Problem description: All that is wanted is the exact text of the lines below from the one with "Click the Task Manager process list scrollbar" through the one with "Task: Toggle heart on Sunglass Hut deal", inclusive, minus any pictures.

Provided information:
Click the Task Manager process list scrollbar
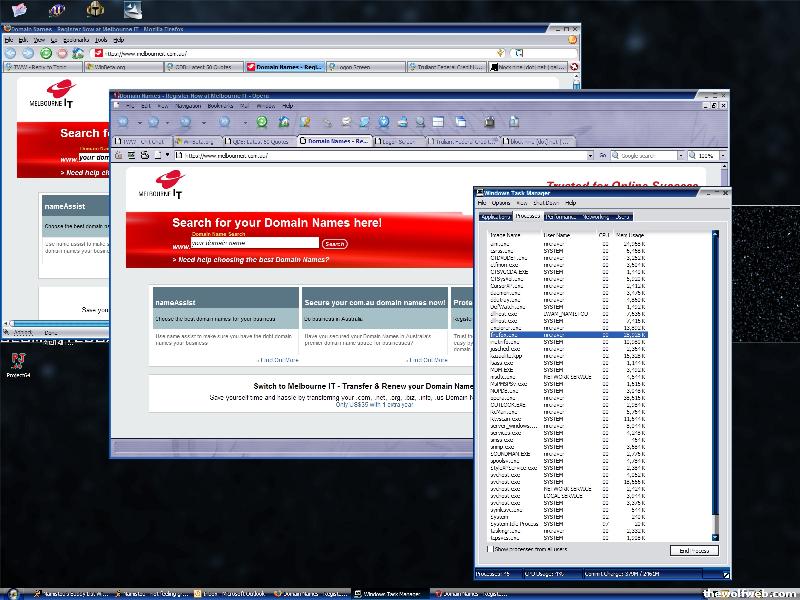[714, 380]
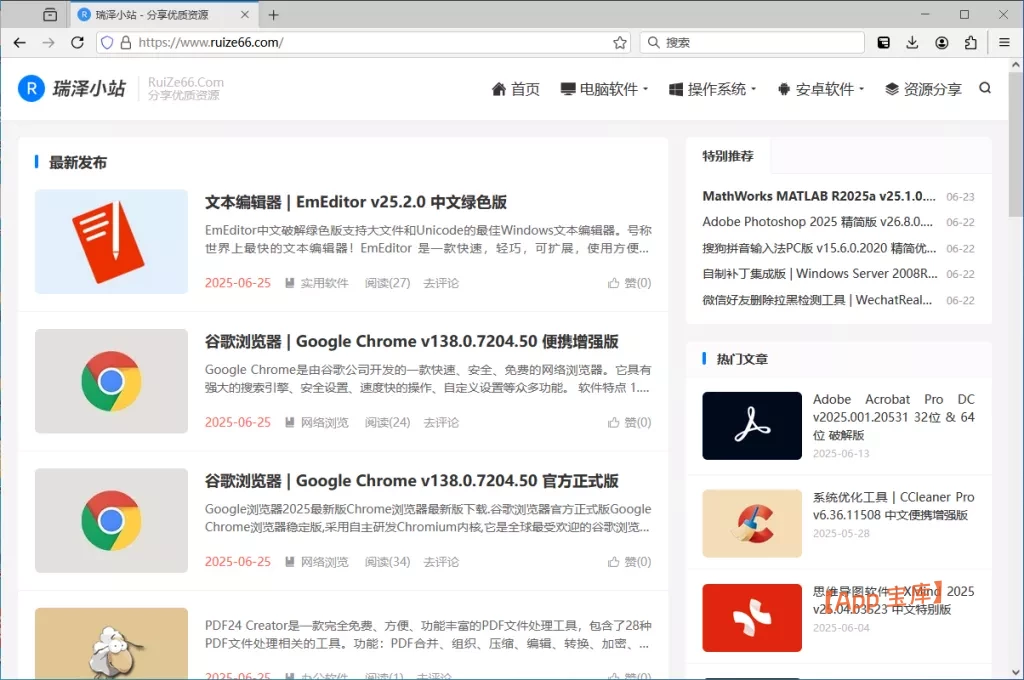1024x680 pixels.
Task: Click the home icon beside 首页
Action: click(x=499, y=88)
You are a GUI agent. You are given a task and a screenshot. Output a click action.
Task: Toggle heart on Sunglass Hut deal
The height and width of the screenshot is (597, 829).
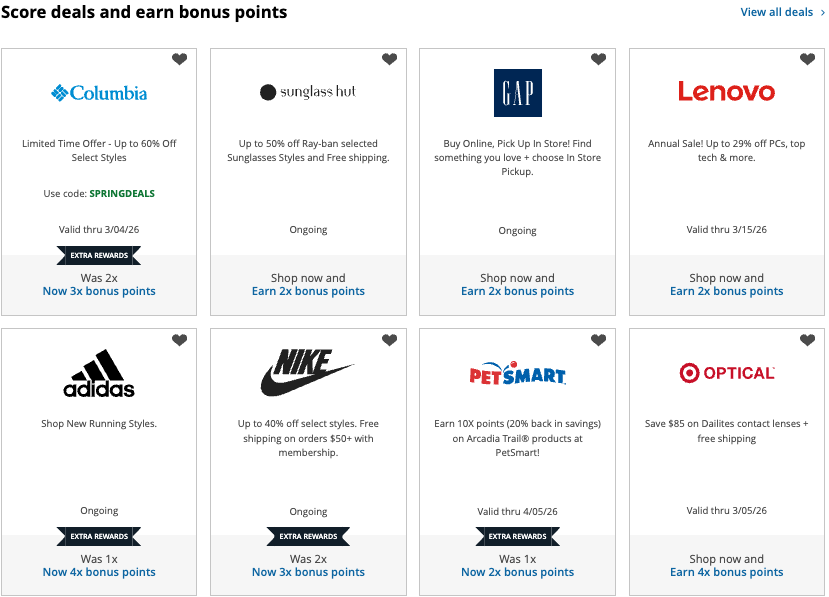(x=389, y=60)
---
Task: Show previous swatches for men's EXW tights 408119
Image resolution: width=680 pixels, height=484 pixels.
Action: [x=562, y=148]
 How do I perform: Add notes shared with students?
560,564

Task answer:
Click the Task Manager process list scrollbar
[714, 380]
1024x680 pixels.
Task: Click the home icon beside 首页
Action: click(x=499, y=88)
You are a GUI agent. You are given a task and a screenshot. Output a click action.
Task: Toggle heart on Sunglass Hut deal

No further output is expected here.